Unbeknownst to him, a thousand kilometers deeper in the primordial woods, a certain "companion" shared his spatial coordinates.
This companion, however, was no human – but rather… an elf.
To be precise, an elf witch who’d awakened the Moon Elf bloodline.
Merlinka, the elf witch from England’s realm, needed no introduction among Blue Star’s informed circles. Her peerless beauty and formidable power ranked her among the elite Practitioners.
Unlike other disoriented Blue Star travelers, fortune favored Merlinka – her teleportation deposited her directly in Outlets World’s Elven Forest.
This world’s elves differed subtly from their Blue Star counterparts, yet retained familiar essence.
Merlinka stumbled upon arrival, steadying herself as she rose. Rubbing her throbbing temples, she surveyed surroundings reminiscent of Blue Star’s pocket-dimension elf groves, yet distinctly alien.
"Another dimension? Where now?" The witch-elf’s brow furrowed. Finding herself unharmed, she chose forward motion through the emerald labyrinth.
For elves, forests sing homecoming ballads.

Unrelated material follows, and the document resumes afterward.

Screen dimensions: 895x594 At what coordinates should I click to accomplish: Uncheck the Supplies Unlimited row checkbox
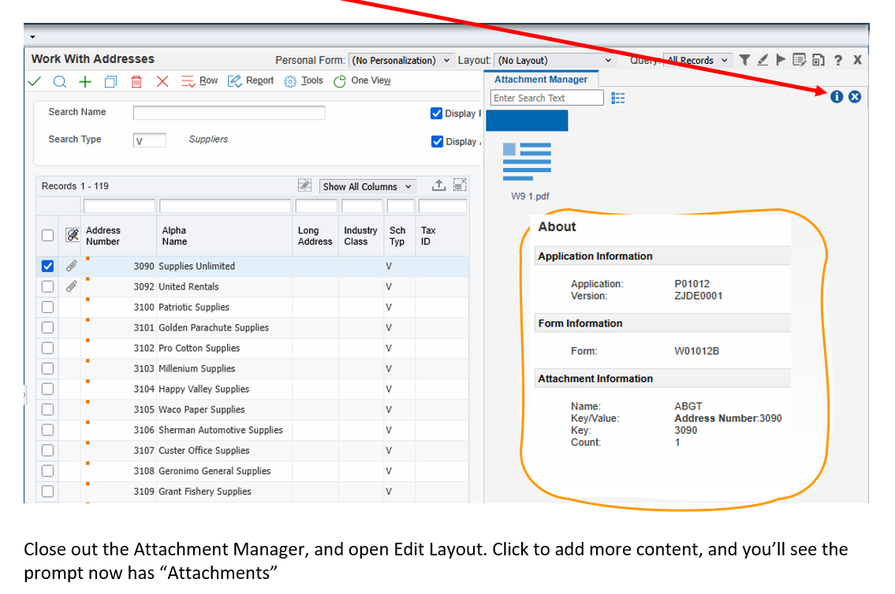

Every leaf whispered guidance, each root cradled her step.
Her silken hair cascaded like molten silver kissed by rubies. Azure eyes glimmered beneath pointed ears, while her silver-verdant gown shimmered with jade ornaments twined through golden filigree branches.
The forest’s breath held. Merlinka froze mid-stride, senses flaring.
Her bracelet dissolved into crimson-silver light, reforming as an ornate wooden bow etched with scarlet whorls. The weapon materialized just as an energy arrow coalesced against drawn string.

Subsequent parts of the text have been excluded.